* _The task_: Give the lines from the start of the data through the line containing "Task: Click on", inclusive, as a JSON list of strings with one string per line and blank lines omitted.

Records from a data source
━━━━━━

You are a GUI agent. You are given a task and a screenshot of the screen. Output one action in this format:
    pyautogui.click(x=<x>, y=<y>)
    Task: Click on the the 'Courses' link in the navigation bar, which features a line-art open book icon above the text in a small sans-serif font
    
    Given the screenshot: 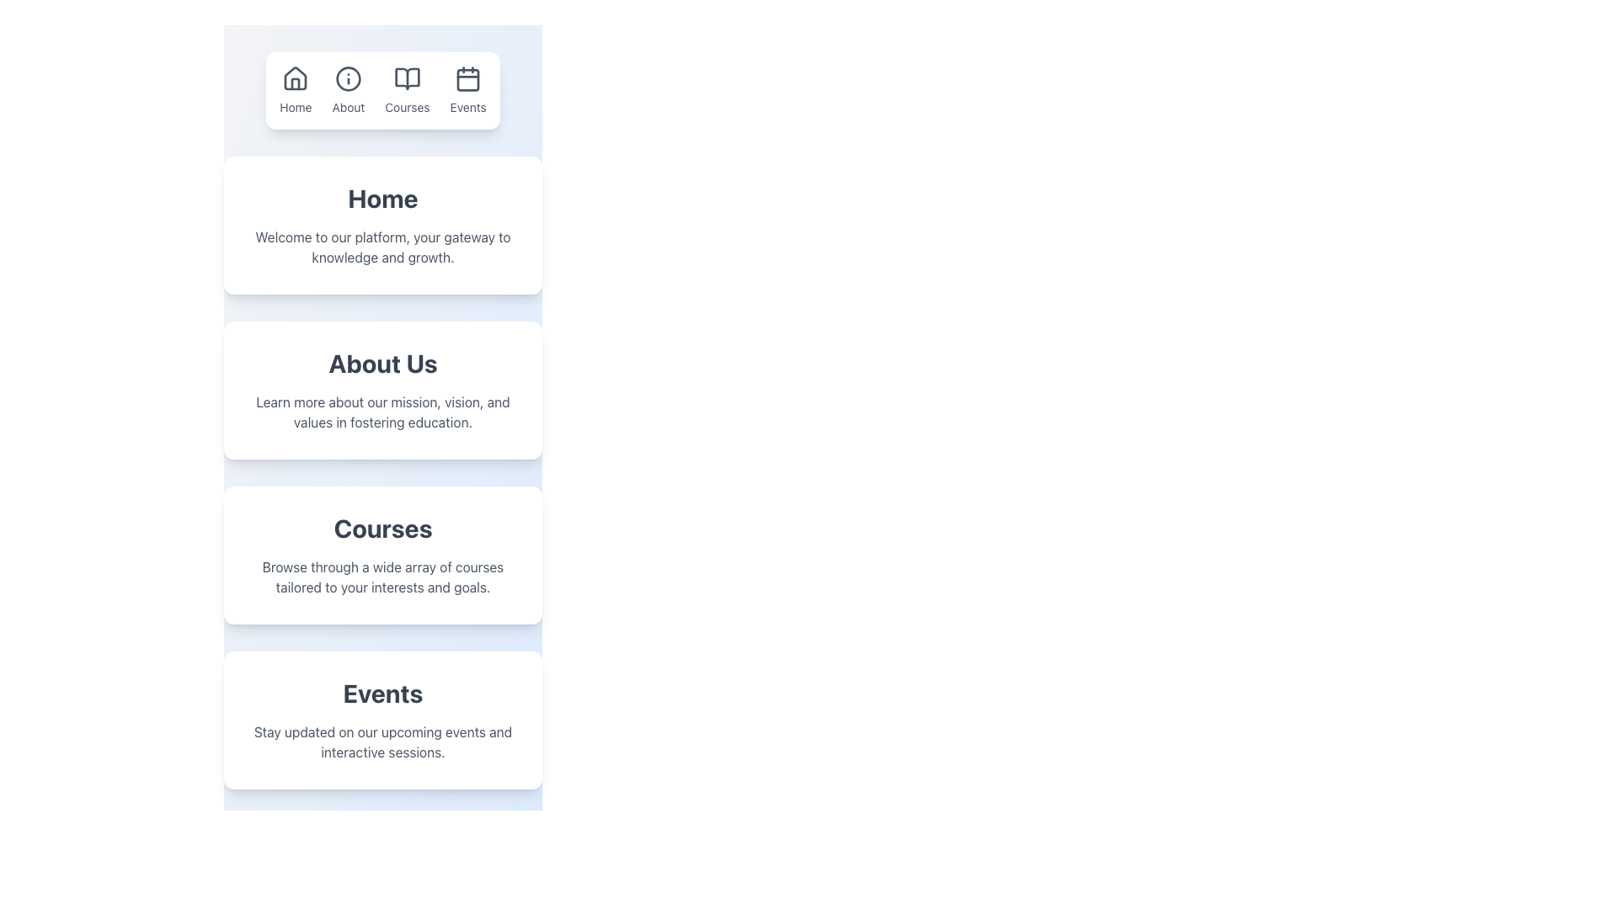 What is the action you would take?
    pyautogui.click(x=407, y=91)
    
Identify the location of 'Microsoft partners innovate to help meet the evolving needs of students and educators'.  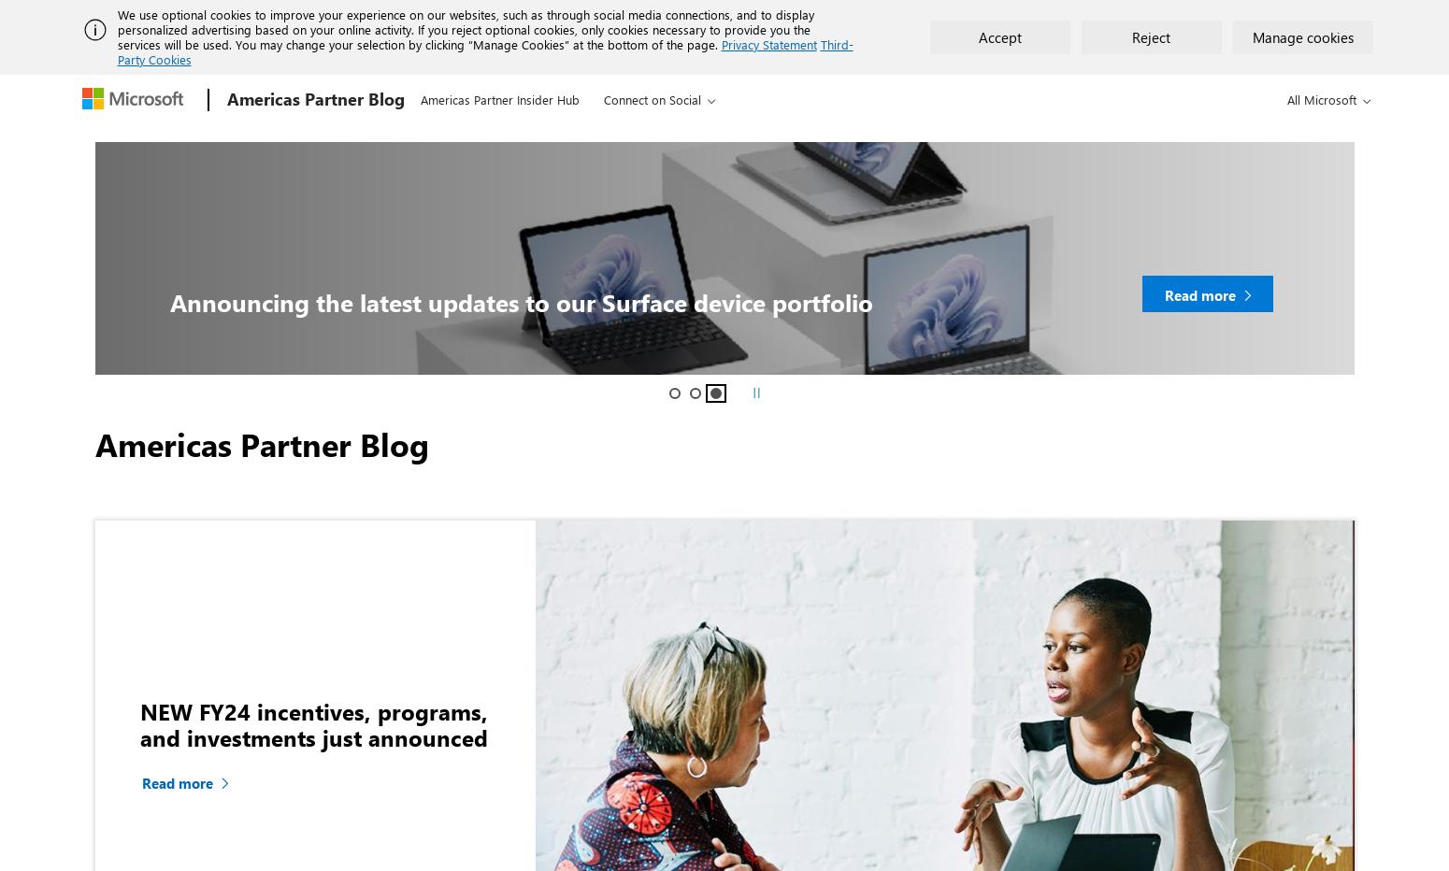
(548, 392).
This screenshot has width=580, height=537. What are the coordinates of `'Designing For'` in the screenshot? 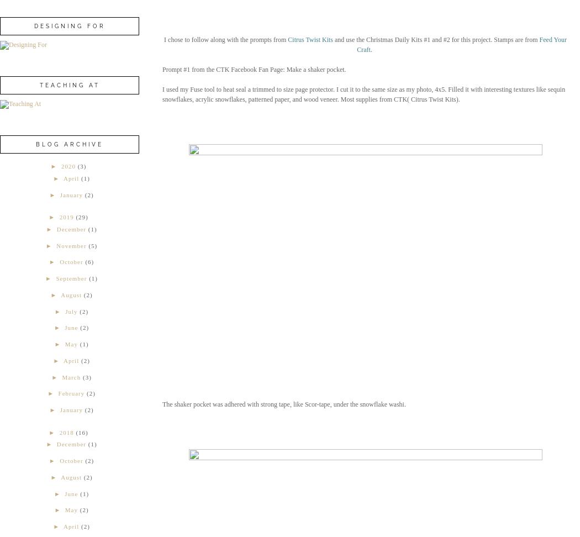 It's located at (68, 26).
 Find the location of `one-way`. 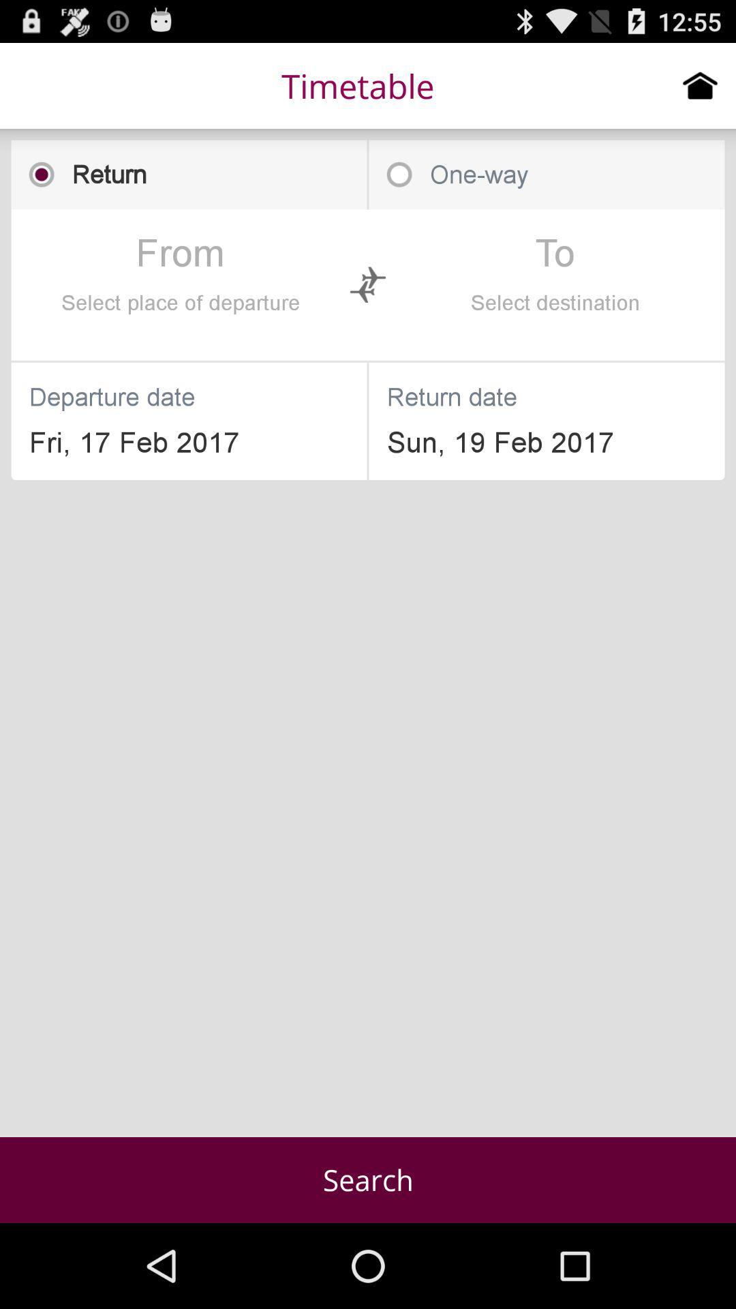

one-way is located at coordinates (546, 174).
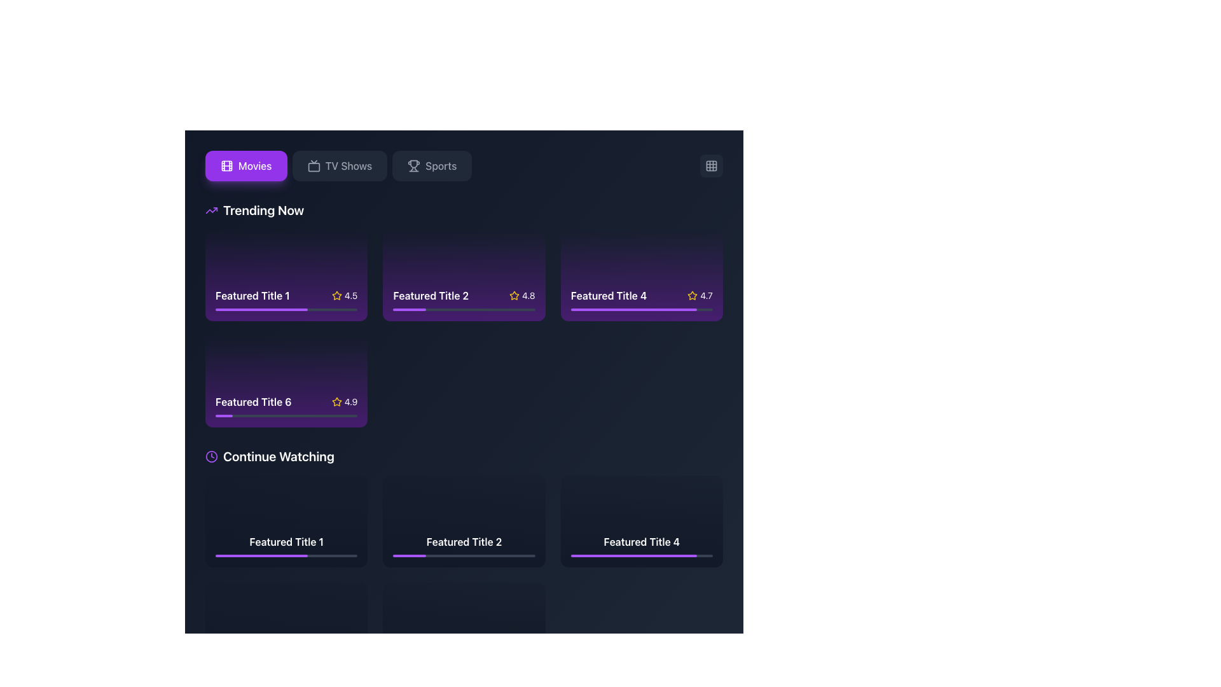 The width and height of the screenshot is (1221, 687). I want to click on the Content tile located in the 'Trending Now' section, specifically the fourth tile in the grid below 'Featured Title 1', so click(286, 381).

━━━━━━

* _Exercise response_:
[
  "You are a GUI agent. You are given a task and a screenshot of the screen. Output one action in this format:",
  "    pyautogui.click(x=<x>, y=<y>)",
  "    Task: Click on the the 'Courses' link in the navigation bar, which features a line-art open book icon above the text in a small sans-serif font"
]